- [AIM OF THE TASK] Transcribe, character for character, the records from the line containing "582, 470, 597)" through the end of the records, including both ends.

>>>>

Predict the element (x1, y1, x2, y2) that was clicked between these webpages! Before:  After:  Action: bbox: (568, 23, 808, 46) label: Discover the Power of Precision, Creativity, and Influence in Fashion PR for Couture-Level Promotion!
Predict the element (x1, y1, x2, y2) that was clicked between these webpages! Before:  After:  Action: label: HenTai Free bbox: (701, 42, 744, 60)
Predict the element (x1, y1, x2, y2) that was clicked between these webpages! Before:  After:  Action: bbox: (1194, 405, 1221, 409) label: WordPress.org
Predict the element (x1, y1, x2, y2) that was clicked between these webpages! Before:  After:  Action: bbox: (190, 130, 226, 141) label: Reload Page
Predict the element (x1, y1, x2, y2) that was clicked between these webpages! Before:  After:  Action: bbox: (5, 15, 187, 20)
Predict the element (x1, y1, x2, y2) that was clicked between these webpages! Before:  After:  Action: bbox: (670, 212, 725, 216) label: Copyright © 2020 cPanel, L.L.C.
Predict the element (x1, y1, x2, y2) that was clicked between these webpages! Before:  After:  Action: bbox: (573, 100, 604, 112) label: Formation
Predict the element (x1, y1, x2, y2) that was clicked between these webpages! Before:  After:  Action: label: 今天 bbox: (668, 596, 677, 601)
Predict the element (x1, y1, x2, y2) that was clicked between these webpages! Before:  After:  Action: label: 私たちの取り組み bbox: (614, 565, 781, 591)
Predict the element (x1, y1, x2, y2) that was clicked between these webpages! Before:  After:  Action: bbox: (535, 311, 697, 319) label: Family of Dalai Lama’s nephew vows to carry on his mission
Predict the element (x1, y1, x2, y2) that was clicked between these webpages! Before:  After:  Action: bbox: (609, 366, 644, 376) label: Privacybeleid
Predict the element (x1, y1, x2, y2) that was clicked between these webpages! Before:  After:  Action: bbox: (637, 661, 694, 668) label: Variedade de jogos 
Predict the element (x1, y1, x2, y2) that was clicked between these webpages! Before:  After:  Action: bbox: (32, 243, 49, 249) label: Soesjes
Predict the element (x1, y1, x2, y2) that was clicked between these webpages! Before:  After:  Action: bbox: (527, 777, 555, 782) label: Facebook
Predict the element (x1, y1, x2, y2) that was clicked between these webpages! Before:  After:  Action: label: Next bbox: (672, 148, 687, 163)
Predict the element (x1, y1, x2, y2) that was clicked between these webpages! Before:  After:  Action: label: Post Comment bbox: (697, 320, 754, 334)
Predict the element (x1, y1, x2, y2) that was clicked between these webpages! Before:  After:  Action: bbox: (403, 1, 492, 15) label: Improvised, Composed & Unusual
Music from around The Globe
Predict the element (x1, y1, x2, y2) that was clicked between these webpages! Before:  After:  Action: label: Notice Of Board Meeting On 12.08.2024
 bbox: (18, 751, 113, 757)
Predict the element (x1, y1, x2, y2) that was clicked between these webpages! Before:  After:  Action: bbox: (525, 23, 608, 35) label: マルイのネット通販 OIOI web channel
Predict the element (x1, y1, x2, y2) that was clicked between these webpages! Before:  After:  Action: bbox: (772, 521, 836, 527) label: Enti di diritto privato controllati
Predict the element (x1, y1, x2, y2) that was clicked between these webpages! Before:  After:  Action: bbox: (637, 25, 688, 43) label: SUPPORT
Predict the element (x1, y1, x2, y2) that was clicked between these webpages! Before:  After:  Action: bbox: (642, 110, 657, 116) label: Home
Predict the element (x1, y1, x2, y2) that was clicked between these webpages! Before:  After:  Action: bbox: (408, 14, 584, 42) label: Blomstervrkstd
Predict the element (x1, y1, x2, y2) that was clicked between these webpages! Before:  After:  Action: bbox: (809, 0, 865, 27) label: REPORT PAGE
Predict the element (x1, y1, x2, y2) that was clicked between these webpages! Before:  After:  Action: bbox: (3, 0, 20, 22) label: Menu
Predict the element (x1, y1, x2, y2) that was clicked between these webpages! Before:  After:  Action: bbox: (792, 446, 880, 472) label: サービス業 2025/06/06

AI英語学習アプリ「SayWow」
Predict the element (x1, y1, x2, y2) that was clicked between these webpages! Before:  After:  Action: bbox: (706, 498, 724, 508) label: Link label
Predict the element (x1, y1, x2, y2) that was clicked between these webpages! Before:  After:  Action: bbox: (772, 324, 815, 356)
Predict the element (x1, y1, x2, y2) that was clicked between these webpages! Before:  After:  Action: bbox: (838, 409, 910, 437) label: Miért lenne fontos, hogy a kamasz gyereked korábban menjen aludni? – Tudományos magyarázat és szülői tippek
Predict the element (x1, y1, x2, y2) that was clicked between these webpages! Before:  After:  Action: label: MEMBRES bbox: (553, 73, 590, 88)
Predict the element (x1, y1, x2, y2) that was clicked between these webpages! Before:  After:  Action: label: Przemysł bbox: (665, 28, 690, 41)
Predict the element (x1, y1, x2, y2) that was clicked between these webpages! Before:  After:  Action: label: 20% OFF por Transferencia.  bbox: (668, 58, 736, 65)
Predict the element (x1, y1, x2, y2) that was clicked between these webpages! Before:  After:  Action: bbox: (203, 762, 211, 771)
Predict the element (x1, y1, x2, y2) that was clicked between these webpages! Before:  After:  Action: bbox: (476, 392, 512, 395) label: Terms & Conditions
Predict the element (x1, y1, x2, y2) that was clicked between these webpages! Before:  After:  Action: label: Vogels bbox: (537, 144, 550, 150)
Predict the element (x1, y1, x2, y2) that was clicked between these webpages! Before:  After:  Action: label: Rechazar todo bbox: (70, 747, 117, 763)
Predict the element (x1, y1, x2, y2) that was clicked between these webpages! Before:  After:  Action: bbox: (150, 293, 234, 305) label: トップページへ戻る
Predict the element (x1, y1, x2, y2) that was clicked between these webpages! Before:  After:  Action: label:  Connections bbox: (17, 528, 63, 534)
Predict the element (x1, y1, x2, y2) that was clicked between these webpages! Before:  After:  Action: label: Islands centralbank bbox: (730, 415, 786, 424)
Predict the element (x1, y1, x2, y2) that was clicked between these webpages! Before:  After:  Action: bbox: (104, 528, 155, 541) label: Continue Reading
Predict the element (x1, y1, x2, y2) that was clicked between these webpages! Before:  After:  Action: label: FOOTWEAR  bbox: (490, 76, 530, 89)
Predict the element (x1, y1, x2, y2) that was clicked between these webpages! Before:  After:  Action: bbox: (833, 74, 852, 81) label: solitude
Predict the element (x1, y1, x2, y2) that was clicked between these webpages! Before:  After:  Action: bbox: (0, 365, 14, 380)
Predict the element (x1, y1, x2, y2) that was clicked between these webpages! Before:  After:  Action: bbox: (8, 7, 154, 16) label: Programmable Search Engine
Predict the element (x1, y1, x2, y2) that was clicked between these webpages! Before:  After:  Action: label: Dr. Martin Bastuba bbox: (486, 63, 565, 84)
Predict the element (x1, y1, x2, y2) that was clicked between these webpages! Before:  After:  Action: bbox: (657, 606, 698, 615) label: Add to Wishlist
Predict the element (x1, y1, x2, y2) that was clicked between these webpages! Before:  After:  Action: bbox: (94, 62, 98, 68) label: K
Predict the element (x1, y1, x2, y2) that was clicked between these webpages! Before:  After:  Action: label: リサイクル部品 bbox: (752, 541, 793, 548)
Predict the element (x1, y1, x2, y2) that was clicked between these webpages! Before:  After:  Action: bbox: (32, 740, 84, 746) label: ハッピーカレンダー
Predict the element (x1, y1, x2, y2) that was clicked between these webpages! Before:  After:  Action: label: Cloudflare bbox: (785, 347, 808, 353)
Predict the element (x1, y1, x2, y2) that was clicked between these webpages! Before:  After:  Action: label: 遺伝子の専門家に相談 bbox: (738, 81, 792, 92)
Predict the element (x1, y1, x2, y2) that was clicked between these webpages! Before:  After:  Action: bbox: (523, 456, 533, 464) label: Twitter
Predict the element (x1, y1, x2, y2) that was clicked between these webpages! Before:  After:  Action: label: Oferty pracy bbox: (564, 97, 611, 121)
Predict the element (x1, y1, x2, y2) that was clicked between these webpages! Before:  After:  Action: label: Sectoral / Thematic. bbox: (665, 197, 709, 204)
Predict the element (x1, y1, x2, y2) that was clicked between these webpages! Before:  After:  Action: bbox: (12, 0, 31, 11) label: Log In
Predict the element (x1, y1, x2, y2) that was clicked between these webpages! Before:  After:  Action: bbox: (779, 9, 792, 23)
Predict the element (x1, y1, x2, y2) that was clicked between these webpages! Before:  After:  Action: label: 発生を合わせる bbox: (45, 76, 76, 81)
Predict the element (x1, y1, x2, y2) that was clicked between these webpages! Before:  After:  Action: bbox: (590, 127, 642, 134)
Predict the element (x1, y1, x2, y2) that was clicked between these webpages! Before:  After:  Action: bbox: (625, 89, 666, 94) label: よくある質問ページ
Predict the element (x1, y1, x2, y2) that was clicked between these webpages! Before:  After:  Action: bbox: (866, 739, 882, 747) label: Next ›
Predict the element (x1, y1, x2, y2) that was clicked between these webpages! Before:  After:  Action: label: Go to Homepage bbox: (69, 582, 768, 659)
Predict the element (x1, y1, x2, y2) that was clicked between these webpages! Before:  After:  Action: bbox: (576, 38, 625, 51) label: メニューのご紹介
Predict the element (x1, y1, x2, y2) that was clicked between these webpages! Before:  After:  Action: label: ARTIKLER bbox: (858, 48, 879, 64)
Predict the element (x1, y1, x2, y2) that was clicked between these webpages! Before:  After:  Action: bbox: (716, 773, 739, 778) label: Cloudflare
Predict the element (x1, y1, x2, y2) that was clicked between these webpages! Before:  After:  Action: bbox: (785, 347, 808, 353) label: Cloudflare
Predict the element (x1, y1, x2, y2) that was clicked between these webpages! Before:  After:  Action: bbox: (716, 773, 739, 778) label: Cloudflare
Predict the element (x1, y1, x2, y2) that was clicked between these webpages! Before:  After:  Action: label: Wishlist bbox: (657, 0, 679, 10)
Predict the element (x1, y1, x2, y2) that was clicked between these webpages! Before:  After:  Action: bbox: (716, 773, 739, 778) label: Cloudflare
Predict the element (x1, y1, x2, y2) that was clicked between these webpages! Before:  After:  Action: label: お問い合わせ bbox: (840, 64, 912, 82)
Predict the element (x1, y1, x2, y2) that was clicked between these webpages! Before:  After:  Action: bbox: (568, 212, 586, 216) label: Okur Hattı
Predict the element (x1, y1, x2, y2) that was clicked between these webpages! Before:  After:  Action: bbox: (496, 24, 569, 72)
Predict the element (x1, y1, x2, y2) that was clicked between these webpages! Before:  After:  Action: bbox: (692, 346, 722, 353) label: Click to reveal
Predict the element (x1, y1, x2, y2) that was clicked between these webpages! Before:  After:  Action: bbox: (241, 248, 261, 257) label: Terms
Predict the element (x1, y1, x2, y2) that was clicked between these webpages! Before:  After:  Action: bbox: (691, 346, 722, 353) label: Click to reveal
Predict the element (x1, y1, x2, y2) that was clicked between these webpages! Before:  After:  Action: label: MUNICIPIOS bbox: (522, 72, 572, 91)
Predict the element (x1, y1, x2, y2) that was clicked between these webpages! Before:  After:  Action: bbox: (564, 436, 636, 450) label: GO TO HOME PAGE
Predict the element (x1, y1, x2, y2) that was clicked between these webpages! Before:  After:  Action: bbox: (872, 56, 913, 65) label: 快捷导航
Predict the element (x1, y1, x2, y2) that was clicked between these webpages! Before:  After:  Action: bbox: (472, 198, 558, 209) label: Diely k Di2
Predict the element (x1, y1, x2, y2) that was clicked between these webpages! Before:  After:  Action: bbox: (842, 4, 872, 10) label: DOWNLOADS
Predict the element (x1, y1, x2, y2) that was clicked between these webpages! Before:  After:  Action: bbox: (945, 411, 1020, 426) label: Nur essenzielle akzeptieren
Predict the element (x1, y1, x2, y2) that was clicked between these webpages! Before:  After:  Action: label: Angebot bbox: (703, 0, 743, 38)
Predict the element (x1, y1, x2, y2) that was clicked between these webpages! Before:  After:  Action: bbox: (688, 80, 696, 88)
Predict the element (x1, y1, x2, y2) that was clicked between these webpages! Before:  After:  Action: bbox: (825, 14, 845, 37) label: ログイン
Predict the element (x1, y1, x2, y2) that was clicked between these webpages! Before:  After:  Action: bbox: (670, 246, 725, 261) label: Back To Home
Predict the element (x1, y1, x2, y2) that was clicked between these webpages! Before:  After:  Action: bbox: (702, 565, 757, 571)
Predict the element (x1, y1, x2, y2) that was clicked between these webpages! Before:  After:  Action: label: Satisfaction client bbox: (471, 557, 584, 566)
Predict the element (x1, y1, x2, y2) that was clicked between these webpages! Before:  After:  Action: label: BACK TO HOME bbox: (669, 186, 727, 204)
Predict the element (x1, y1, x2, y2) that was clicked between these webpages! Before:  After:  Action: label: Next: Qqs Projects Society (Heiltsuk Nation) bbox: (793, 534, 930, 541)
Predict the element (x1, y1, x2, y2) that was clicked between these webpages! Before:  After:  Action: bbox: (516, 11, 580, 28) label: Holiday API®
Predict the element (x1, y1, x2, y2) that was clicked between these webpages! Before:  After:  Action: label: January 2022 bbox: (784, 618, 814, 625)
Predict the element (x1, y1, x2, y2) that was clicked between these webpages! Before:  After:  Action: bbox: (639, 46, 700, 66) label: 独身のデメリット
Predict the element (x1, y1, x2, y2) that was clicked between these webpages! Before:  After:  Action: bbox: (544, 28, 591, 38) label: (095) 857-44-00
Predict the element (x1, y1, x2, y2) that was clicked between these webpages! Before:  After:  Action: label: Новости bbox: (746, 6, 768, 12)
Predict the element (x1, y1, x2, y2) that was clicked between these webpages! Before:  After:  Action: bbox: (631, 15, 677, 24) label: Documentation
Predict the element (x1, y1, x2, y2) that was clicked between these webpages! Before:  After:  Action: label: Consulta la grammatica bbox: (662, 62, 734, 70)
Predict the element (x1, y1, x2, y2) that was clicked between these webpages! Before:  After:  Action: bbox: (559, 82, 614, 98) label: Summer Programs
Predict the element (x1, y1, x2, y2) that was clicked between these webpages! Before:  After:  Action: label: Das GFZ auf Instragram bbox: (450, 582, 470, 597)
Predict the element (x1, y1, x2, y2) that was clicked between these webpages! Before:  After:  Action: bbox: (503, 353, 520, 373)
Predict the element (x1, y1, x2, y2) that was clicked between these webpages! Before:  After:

<<<<

- [CORRECT OUTPUT]
Predict the element (x1, y1, x2, y2) that was clicked between these webpages! Before:  After:  Action: label: Das GFZ auf Instragram bbox: (450, 582, 470, 597)
Predict the element (x1, y1, x2, y2) that was clicked between these webpages! Before:  After:  Action: bbox: (503, 353, 520, 373)
Predict the element (x1, y1, x2, y2) that was clicked between these webpages! Before:  After:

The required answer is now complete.